Action item >> Output nothing except the lines from the one containing "Task: Click the 1 129 score circle" through the final line of the data, both included, typed exactly, minus the pictures.

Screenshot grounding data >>
= Beginning of Section =

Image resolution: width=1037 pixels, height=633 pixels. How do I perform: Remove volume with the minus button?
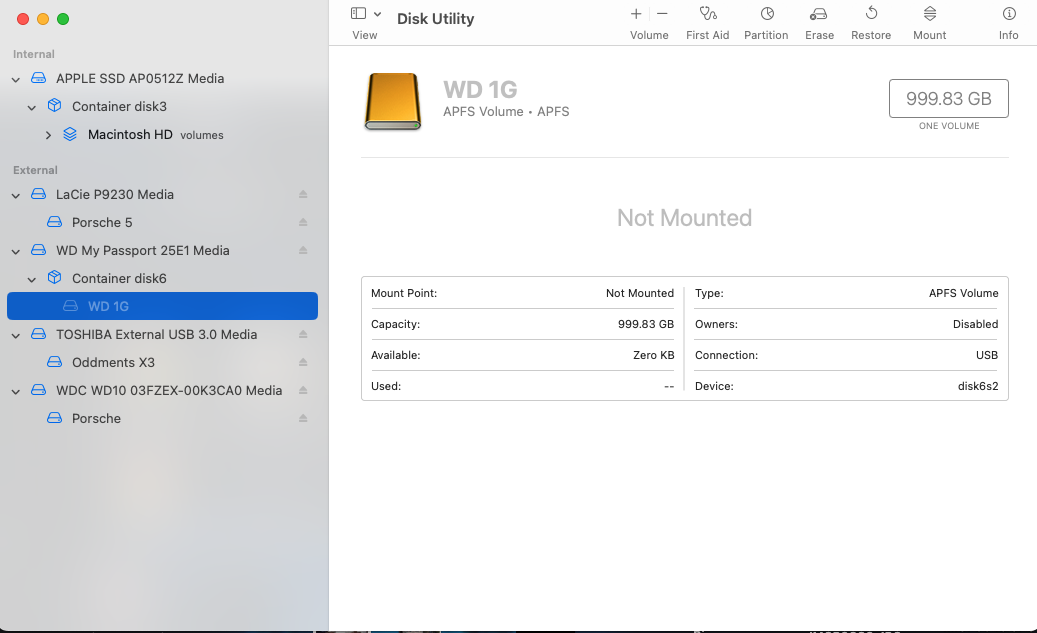pyautogui.click(x=662, y=14)
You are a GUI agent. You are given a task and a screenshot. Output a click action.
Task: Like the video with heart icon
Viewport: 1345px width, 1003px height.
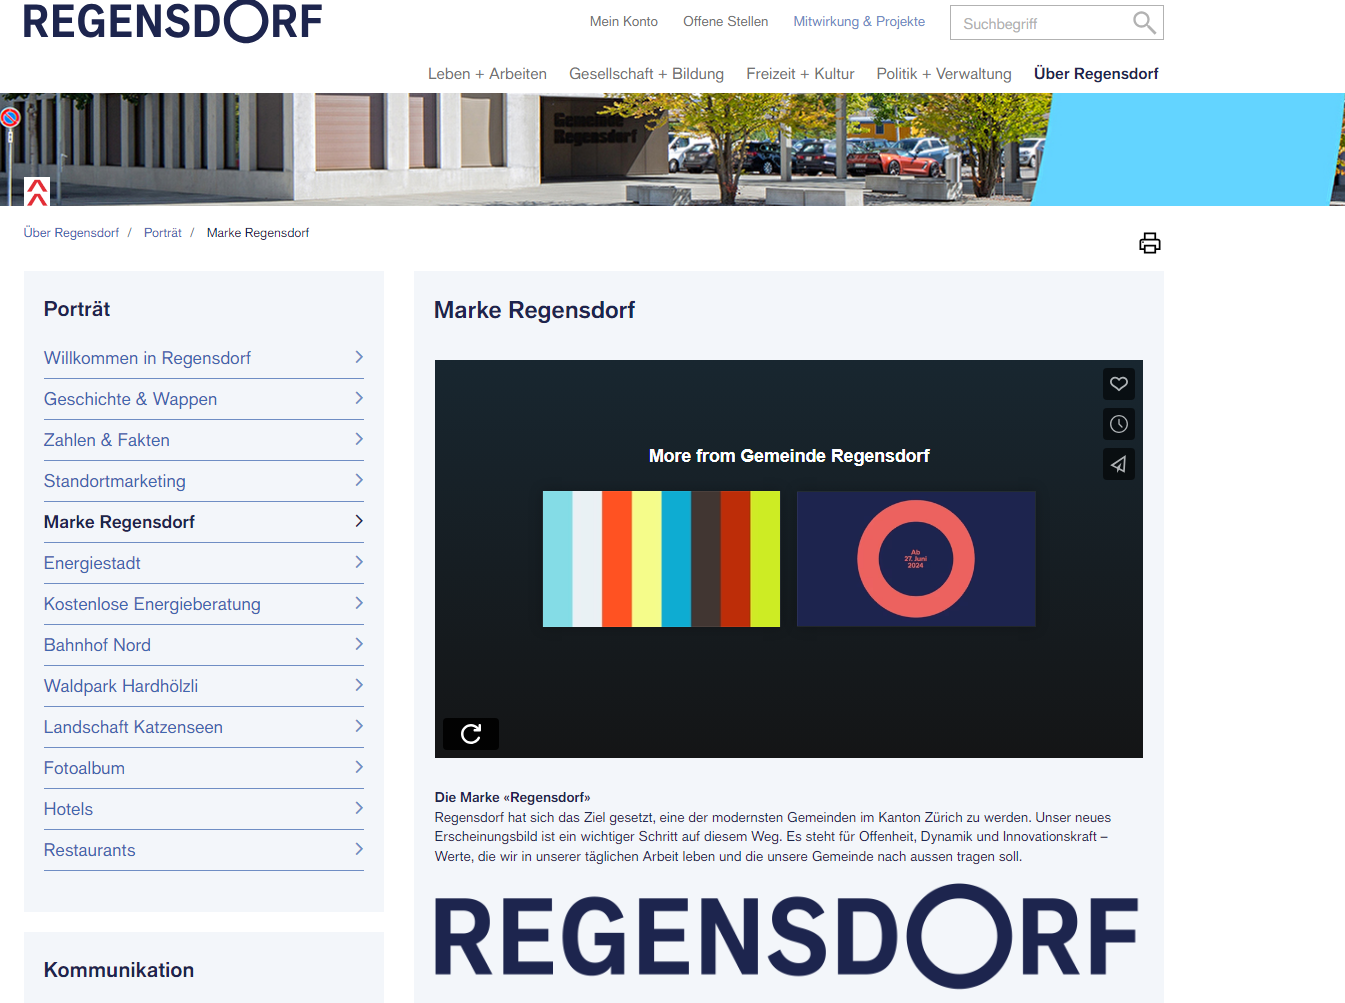tap(1118, 384)
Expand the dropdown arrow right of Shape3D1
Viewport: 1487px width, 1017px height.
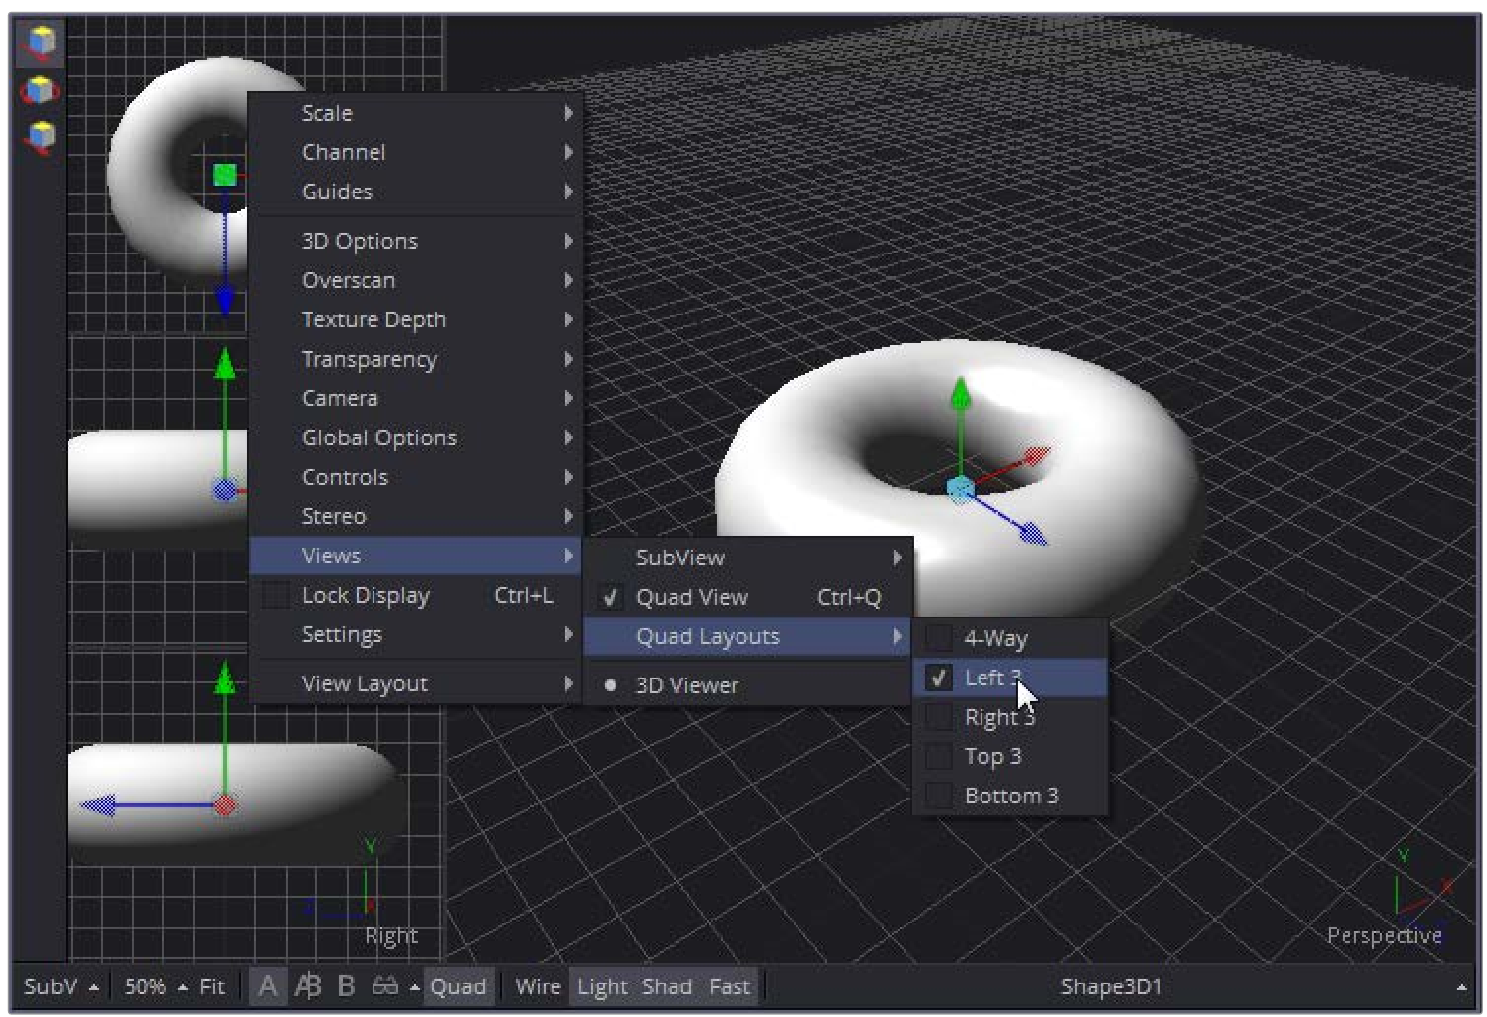point(1461,987)
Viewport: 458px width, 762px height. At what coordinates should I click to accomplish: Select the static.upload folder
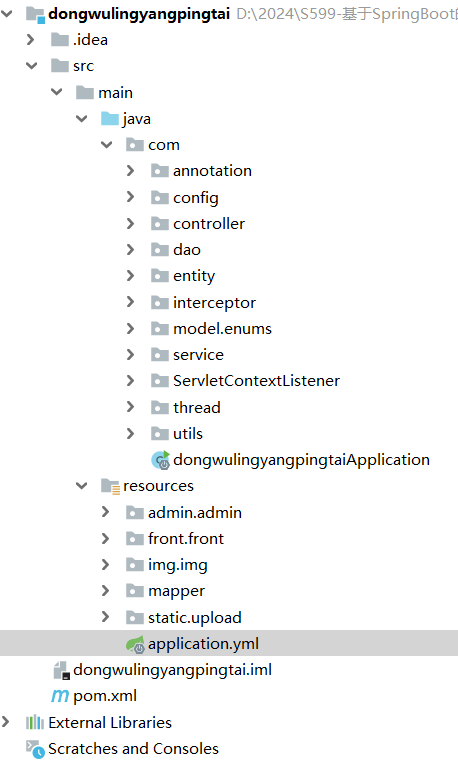pos(194,618)
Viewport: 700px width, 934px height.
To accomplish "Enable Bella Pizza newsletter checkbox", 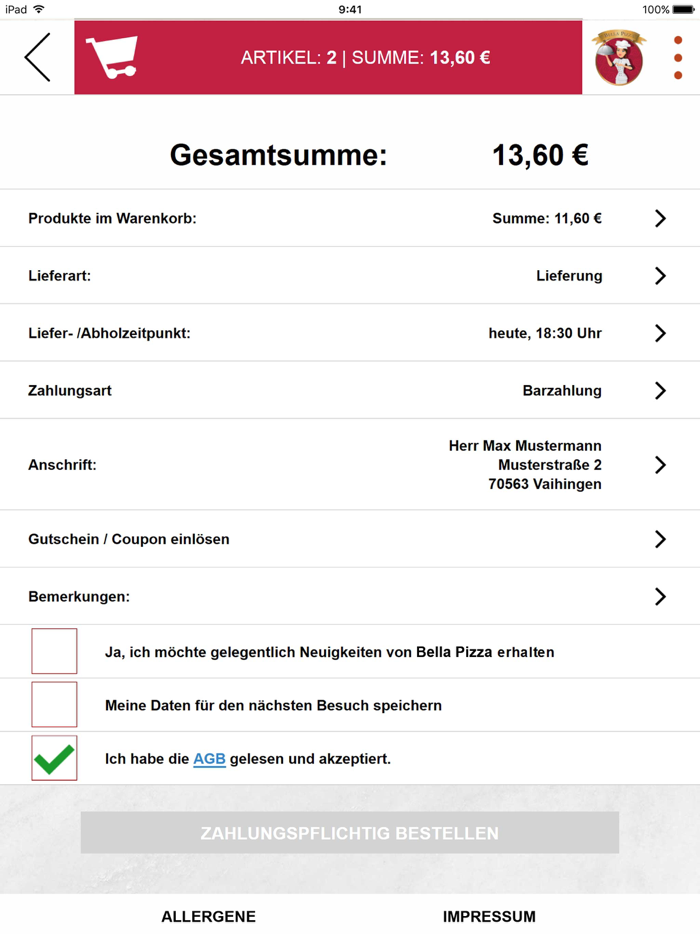I will (x=54, y=652).
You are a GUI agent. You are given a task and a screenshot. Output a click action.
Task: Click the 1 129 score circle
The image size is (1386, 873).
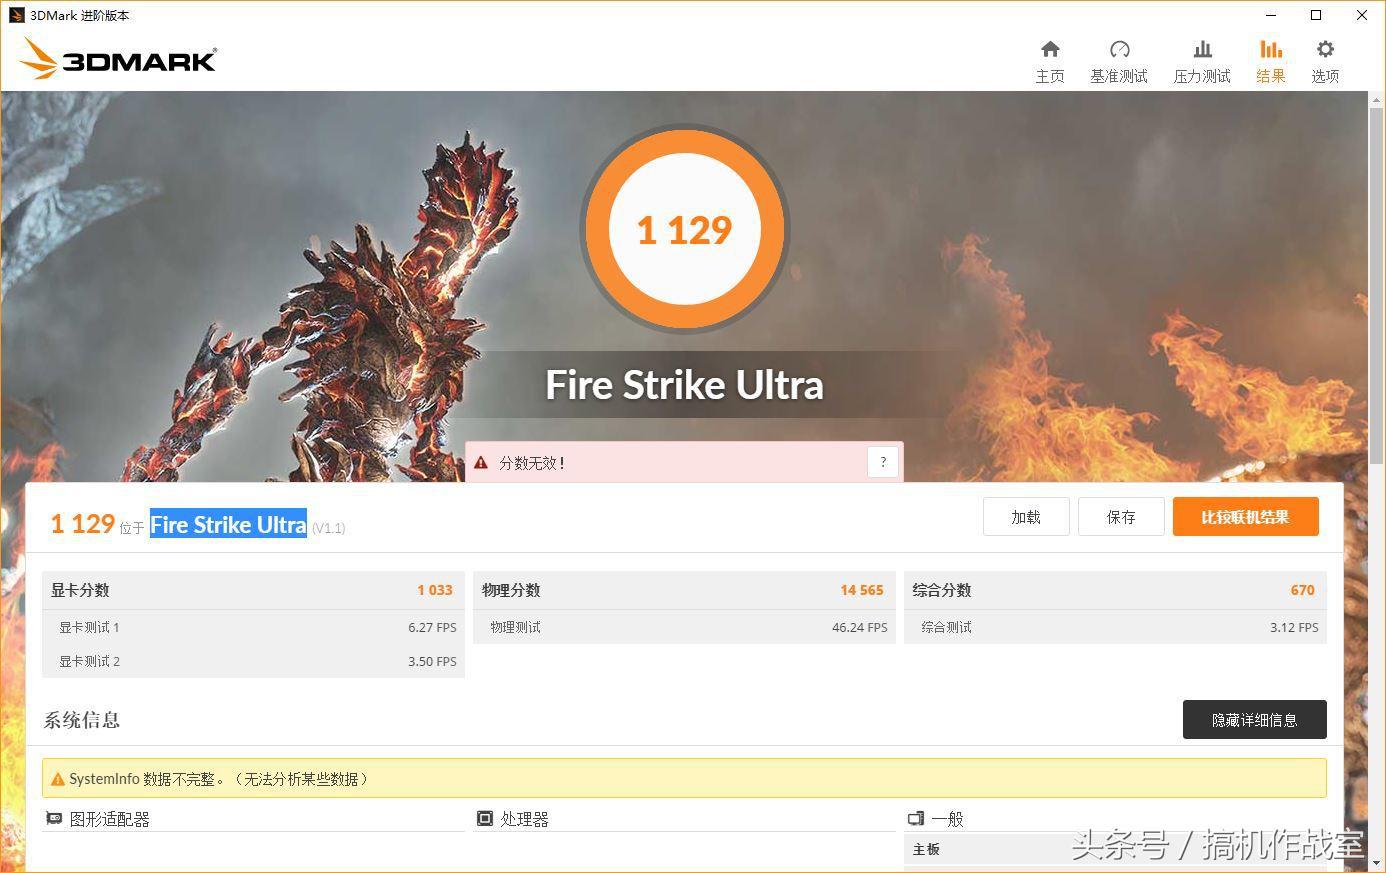[684, 229]
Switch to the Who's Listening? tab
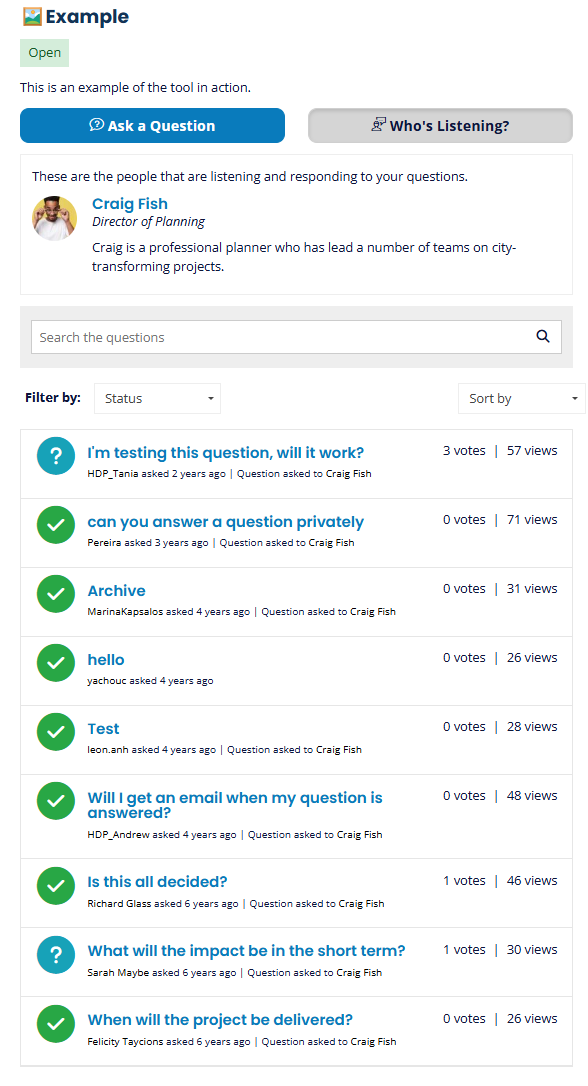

= End of Section =

Result >>
Task: Click the 1 129 score circle
The image size is (1386, 873).
[684, 229]
Switch to the Who's Listening? tab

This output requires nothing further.